> **WORK TASK**
Look over the listing below and tally the lines in which the word "axis" turns up. Answer with the tally only.

> **GIVEN DATA**

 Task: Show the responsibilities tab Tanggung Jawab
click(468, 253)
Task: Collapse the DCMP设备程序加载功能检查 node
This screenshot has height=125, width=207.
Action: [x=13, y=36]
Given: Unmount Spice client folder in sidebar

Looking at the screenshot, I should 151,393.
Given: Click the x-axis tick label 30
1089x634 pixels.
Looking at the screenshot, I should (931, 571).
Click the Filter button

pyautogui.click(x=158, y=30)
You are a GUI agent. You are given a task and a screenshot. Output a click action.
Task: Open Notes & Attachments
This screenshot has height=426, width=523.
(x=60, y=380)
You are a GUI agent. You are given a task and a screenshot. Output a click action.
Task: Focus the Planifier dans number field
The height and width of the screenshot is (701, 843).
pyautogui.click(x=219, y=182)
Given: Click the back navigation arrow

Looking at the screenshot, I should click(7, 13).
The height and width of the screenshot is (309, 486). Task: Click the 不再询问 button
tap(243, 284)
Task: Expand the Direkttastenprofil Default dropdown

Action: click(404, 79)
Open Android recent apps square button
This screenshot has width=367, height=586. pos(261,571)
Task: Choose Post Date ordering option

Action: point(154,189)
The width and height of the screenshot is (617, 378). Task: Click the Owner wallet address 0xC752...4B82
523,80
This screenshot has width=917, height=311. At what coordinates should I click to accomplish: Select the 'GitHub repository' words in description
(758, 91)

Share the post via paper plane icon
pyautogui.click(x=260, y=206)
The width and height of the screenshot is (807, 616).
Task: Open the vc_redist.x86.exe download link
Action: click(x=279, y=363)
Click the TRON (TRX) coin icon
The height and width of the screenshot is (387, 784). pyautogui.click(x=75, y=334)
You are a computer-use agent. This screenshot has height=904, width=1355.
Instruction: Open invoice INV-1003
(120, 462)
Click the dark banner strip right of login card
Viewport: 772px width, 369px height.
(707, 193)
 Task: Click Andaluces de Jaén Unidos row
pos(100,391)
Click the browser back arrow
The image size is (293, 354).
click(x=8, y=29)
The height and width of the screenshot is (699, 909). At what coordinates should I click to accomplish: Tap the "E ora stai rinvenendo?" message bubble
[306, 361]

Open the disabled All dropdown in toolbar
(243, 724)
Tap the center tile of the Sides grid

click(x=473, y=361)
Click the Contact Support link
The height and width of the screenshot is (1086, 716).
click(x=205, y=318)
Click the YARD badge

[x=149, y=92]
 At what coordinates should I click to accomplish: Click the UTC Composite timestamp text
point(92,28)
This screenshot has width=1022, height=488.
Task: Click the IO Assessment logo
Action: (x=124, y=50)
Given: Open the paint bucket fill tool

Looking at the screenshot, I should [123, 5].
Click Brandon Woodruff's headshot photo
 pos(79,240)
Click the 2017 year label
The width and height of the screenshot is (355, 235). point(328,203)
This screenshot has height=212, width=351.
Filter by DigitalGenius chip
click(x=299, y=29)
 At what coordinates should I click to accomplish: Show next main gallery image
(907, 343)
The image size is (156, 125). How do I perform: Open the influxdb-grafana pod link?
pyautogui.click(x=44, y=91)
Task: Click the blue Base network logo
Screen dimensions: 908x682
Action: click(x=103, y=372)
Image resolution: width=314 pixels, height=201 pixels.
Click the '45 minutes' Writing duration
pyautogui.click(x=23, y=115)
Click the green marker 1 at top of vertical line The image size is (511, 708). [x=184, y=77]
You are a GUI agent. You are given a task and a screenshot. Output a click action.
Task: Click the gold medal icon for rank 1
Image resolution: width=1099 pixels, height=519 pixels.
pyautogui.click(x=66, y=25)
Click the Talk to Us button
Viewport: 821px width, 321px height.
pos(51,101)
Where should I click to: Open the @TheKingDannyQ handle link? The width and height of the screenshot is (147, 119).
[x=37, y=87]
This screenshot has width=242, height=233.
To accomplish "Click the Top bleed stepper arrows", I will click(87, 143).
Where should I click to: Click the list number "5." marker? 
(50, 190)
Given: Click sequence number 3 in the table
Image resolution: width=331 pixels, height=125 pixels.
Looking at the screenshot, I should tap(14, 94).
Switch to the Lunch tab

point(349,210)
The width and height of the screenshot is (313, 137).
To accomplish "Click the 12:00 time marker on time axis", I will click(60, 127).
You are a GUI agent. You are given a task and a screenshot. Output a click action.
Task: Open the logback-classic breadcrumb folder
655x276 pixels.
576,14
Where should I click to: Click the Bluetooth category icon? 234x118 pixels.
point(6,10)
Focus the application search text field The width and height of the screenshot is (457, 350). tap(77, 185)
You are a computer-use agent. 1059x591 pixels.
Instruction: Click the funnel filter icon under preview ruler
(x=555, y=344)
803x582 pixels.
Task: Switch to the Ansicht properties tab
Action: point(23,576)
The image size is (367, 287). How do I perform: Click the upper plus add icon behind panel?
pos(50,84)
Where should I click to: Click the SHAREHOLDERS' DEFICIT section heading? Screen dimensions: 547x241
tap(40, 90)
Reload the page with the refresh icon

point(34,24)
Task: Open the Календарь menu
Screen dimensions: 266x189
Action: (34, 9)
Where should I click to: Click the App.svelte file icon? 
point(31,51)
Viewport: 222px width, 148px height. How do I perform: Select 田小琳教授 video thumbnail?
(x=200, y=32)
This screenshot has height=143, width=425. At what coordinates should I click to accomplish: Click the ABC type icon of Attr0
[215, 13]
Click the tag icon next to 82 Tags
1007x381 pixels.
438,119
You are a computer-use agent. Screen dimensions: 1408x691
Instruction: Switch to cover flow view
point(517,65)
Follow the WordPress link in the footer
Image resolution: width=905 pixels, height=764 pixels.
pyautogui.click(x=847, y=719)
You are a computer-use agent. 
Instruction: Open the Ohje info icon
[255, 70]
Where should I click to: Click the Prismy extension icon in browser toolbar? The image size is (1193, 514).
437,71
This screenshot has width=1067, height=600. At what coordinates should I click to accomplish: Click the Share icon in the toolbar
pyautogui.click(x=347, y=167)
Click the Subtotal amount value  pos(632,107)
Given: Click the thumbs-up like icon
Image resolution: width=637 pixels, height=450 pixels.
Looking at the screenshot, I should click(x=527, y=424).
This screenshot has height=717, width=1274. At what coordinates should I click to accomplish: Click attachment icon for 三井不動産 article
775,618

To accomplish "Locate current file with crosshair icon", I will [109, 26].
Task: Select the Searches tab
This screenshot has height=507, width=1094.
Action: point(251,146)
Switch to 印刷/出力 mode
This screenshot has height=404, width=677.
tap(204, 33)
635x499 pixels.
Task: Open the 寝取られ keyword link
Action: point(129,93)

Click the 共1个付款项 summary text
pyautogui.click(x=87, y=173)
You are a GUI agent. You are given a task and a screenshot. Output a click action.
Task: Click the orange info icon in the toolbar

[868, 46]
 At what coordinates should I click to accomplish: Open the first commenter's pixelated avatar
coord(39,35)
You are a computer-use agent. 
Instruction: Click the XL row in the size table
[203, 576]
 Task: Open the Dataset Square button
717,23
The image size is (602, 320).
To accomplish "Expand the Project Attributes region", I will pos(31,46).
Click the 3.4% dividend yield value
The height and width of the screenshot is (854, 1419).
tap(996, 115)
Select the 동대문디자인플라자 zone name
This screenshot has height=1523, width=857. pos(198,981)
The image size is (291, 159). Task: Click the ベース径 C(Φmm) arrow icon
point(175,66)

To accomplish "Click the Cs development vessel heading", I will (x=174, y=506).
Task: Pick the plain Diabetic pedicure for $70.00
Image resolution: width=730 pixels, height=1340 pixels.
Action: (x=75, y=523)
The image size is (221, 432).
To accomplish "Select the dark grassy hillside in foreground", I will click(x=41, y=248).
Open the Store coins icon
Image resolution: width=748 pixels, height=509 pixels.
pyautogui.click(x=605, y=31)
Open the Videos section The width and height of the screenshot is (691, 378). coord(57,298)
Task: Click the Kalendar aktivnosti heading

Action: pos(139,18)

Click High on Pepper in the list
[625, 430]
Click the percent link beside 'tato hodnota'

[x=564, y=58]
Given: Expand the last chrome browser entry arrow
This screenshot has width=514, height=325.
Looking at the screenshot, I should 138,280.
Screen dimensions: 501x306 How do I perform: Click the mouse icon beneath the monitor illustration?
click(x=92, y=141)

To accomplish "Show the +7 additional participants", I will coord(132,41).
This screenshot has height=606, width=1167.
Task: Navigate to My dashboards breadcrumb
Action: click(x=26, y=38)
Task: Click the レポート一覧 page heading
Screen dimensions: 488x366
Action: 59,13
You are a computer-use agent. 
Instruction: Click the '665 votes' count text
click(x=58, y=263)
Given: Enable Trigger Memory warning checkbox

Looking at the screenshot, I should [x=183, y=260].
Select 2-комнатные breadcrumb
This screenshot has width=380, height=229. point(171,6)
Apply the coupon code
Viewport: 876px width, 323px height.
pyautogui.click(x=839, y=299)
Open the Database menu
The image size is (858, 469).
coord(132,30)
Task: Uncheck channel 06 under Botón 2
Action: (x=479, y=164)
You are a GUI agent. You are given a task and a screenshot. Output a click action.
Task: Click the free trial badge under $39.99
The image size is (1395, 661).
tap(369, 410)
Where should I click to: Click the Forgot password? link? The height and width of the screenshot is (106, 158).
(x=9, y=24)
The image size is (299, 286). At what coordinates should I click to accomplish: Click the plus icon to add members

> **SOLUTION FOR THIS EXERCISE**
2